Task instructions: If a line below includes the string "radio", copy it.

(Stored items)
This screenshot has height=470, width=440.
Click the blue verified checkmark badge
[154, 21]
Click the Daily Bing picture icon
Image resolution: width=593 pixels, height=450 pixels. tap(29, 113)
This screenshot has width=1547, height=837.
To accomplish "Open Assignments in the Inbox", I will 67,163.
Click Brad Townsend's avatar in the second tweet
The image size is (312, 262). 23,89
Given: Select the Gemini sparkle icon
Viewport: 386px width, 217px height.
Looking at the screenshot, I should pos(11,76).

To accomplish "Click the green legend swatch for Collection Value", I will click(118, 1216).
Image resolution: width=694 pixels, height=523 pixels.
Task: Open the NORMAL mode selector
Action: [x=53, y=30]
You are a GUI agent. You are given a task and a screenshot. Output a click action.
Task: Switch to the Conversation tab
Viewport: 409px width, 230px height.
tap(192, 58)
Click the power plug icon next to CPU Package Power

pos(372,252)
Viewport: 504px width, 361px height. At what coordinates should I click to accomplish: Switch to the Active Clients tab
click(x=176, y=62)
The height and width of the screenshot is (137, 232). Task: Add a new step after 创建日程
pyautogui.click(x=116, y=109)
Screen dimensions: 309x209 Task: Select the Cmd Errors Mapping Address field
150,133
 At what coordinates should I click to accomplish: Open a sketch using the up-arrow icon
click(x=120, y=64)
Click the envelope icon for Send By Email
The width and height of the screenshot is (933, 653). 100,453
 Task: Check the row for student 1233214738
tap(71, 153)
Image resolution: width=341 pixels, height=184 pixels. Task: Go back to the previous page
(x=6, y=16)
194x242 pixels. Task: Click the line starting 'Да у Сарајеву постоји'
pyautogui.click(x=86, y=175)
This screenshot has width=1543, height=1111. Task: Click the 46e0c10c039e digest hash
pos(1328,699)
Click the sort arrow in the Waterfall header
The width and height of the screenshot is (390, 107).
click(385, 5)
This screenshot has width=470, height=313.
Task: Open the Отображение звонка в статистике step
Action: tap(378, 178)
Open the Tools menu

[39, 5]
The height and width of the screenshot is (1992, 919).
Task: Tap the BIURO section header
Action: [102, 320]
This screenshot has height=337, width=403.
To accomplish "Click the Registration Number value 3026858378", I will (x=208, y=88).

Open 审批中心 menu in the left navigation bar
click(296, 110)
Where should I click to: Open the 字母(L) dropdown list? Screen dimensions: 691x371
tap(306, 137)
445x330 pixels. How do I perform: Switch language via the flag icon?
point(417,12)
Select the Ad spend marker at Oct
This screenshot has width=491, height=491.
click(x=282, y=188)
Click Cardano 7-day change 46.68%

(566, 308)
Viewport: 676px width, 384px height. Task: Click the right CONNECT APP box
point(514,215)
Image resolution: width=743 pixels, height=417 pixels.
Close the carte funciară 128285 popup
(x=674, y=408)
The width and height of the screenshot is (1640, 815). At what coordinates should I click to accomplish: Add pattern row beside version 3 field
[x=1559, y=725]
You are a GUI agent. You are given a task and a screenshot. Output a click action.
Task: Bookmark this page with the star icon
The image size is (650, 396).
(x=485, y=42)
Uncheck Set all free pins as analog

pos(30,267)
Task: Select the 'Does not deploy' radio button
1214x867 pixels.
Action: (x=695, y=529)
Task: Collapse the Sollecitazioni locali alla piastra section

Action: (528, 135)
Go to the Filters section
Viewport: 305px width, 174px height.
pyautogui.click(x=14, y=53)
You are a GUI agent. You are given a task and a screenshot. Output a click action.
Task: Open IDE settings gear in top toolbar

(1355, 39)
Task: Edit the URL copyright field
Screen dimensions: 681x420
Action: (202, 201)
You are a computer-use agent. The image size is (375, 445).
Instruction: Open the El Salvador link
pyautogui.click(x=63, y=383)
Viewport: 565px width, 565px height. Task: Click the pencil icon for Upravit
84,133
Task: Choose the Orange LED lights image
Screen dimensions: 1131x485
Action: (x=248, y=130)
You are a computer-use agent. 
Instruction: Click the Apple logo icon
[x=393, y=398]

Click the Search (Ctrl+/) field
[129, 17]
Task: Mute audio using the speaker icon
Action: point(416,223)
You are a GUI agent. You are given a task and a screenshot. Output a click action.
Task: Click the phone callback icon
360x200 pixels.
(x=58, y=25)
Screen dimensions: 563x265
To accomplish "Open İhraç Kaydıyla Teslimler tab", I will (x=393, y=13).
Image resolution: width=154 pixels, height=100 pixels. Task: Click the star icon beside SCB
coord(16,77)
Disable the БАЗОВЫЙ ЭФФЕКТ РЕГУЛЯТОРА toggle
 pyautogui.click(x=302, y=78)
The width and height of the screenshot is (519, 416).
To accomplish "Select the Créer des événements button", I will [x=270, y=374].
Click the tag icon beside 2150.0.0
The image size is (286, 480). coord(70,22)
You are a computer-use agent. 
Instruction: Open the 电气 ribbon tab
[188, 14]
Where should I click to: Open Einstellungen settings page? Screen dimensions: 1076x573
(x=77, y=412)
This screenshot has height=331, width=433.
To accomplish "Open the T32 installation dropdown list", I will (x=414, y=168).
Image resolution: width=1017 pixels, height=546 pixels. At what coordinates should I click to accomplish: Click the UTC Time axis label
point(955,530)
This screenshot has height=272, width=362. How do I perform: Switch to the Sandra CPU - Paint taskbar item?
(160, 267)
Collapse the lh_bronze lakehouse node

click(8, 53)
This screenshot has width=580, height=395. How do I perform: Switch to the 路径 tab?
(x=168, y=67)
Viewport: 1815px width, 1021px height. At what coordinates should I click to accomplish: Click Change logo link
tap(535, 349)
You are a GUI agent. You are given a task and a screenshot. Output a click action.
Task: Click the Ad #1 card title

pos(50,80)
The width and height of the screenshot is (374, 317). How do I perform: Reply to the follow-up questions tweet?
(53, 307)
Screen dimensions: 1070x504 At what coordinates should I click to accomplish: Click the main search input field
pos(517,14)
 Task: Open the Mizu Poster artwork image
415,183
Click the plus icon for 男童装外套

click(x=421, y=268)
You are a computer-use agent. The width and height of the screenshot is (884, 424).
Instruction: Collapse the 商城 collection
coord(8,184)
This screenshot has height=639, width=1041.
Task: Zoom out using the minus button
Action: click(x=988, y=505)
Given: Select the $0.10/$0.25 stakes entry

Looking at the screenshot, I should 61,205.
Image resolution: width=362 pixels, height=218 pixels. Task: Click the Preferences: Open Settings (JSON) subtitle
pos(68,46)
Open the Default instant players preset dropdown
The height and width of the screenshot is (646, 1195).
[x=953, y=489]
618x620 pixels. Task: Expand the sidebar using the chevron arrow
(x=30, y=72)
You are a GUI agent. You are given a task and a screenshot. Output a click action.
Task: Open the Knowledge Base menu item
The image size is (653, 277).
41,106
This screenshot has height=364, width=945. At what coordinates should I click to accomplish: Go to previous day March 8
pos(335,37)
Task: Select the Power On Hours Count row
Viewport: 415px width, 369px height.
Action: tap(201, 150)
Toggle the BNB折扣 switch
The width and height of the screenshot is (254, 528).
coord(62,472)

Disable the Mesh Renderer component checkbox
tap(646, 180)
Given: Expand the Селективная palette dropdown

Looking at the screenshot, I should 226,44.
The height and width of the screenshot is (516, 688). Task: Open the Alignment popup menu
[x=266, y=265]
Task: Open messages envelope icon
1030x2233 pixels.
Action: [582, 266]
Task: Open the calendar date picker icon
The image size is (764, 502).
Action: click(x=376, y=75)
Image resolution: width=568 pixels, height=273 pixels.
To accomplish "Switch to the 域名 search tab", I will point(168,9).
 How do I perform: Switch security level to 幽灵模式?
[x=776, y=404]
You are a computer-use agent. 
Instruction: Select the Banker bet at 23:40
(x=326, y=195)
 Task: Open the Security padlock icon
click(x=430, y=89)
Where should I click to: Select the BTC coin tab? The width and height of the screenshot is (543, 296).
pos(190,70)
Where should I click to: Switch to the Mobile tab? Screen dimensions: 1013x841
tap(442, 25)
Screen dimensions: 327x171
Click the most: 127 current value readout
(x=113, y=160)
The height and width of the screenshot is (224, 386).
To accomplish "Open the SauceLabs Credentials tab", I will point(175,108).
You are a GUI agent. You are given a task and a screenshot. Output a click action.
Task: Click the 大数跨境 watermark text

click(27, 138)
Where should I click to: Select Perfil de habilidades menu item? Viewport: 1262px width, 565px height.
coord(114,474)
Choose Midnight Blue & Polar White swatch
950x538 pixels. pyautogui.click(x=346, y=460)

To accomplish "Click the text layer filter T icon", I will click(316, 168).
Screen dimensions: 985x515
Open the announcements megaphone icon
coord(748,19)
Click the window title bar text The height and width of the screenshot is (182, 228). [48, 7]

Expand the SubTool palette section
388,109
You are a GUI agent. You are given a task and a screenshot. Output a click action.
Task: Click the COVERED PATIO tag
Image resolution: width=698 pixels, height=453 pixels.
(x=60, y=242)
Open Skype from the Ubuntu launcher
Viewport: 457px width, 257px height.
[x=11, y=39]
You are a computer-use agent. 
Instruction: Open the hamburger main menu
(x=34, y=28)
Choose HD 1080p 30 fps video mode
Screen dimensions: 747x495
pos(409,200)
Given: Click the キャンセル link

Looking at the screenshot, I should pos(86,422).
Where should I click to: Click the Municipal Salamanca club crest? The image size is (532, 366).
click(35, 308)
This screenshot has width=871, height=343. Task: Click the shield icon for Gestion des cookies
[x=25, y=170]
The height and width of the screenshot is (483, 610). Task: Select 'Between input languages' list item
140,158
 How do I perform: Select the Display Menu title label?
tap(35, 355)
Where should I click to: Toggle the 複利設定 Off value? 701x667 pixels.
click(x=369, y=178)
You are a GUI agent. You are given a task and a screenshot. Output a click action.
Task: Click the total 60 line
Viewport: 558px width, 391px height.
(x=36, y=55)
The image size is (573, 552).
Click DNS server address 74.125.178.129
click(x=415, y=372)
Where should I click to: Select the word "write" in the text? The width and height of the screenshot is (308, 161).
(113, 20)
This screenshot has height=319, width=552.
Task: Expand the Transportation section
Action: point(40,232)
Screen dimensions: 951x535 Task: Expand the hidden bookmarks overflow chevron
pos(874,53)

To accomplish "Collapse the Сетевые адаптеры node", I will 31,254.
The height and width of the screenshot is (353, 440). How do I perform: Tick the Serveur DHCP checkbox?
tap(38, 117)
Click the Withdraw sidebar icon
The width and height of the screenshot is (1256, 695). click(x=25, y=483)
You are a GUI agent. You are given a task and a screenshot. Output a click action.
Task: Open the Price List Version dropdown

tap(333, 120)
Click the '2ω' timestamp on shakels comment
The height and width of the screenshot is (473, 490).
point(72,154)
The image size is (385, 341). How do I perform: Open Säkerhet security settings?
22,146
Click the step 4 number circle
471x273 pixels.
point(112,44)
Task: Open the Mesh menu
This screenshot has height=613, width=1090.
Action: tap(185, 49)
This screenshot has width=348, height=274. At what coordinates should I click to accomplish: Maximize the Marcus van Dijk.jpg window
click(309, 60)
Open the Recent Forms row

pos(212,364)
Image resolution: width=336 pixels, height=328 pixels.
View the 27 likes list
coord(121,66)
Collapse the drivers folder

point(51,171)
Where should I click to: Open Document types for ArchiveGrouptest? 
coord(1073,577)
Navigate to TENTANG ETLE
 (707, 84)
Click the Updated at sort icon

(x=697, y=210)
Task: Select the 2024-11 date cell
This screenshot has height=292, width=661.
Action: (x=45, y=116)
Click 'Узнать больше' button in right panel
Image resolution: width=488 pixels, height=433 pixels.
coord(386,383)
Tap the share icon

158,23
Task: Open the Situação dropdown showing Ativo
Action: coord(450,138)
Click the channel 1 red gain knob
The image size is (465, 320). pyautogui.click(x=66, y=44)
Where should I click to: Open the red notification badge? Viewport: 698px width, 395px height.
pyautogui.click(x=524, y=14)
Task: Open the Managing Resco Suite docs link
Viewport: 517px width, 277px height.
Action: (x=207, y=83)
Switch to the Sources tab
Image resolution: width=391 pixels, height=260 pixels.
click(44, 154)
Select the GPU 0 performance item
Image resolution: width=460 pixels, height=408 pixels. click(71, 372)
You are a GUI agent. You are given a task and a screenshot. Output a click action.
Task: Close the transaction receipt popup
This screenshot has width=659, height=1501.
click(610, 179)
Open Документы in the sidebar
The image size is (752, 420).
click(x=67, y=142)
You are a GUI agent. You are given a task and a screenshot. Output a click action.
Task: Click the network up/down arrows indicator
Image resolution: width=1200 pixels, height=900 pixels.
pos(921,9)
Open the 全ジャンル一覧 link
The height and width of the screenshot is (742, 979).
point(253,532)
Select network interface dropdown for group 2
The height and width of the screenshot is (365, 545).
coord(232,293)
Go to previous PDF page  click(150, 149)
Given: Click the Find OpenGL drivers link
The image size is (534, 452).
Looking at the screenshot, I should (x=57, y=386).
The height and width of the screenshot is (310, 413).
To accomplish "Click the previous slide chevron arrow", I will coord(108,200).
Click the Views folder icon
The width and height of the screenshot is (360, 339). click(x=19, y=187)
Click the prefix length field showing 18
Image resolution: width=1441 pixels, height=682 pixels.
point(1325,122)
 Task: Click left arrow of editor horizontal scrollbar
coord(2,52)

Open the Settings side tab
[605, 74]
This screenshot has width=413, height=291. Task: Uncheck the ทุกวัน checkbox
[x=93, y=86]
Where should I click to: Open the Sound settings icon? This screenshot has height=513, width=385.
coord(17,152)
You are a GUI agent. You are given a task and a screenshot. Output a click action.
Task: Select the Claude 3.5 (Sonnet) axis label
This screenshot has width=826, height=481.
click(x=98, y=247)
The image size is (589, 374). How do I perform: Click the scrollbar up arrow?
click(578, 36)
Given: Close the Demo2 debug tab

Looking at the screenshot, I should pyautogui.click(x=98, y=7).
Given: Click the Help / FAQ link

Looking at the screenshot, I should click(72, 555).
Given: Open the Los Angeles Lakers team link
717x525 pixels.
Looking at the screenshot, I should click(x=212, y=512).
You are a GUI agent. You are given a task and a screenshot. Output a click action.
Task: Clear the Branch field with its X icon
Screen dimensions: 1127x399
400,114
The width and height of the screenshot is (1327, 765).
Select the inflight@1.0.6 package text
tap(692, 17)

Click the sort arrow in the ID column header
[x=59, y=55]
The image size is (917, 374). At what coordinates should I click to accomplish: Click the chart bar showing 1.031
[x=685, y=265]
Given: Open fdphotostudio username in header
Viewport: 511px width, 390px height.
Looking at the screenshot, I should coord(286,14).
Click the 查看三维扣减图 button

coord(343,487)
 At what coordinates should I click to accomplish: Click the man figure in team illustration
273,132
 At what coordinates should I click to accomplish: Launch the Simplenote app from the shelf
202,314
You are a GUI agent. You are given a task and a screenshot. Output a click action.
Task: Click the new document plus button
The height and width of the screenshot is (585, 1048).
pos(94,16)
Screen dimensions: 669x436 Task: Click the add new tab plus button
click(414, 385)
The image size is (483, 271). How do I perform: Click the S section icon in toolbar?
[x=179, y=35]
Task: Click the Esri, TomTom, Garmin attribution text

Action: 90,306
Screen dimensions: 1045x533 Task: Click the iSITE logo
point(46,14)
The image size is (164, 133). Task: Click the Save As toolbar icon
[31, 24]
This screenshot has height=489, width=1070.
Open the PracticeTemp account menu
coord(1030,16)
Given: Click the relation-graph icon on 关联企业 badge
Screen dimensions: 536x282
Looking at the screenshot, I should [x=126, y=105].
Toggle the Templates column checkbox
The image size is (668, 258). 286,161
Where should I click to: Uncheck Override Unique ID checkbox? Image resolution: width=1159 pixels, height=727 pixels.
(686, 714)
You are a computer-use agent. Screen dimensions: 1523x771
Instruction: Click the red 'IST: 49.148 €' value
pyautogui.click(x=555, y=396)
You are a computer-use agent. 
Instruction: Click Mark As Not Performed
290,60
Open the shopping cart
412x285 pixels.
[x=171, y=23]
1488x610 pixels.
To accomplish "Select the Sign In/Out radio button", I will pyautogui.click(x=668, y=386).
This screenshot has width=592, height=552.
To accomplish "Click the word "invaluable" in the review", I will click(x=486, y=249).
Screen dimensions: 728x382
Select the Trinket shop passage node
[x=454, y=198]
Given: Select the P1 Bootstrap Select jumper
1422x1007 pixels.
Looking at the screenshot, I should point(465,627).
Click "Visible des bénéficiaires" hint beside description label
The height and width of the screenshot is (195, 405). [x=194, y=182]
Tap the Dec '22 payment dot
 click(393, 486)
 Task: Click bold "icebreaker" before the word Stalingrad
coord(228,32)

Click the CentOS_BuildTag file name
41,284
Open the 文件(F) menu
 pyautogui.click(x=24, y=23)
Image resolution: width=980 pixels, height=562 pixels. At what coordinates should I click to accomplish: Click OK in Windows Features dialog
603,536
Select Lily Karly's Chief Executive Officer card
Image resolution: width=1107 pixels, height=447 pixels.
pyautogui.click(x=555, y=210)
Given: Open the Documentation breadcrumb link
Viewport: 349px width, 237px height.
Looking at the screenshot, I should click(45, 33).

Your response:
Task: Select the 'Does not deploy' radio button
To accomplish "Select the Sign In/Out radio button", I will pyautogui.click(x=668, y=386).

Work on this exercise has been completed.